MARIAN PRICE NEGA TUTTE LE ACCUSE

Price denies two terrorist offences (UTV)

Old Bailey bomber Marian McGlinchey has denied two separate terrorist offences.

Standing in the dock of Belfast Crown Court on Thursday in a black coat, black trousers and horn tinned glasses, 59-year-old mousey-haired McGlinchey pleaded not guilty to providing a mobile phone for a terrorist purpose on 8 March 2009.

That charge arose from the investigation into the murders of Sappers Quinsey and Azimkar who were gunned down outside Massereene Barracks the previous day.

McGlinchey, from Stockman’s Lane in south west Belfast, also denied charges in a separate case which alleges she aided, abetted, counselled or procured a meeting in support of a proscribed organisation, namely the IRA, on 25 April 2011.

That case arose after McGlinchey, known as Marian Price, allegedly addressed a dissident republican organised Easter Sunday commemoration rally at Londonderry city cemetery.

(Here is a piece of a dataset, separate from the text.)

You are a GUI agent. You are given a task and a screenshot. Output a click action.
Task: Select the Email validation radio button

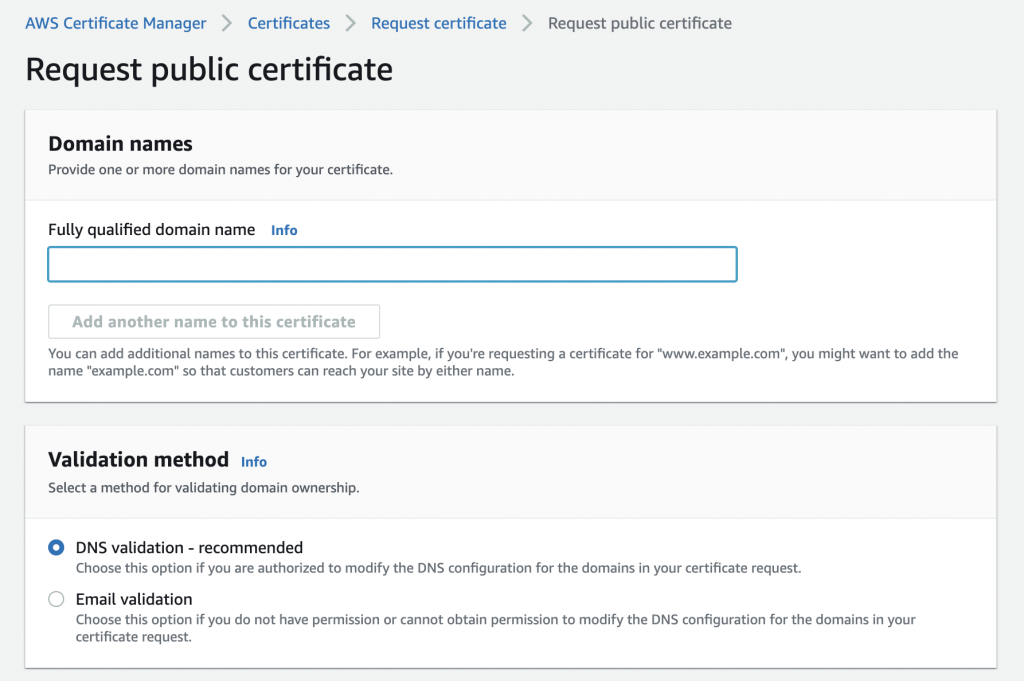(x=56, y=600)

Taking each case in turn, Judge Gordon Kerr QC said the charges involving the mobile phone would be heard first and set a trial date on 21 November.

He said however that due to McGlinchey’s health difficulties, the trial would only sit for half days with regular breaks. The other trial relating to the cemetery commemoration, said the judge, would follow on from the first trial but would again sit half days with regular breaks.

Releasing McGlinchey on continuing bail, Judge Kerr said reporting restrictions barring the media from recording her image would remain in place but could be revisited when the case came to trial.

McGlinchey served a jail sentence along with her late sister Dolours Price for the 1973 IRA bomb attack on the Old Bailey in London.

Her licence was revoked in 2011 and she spent two years in custody before she was finally released earlier this year.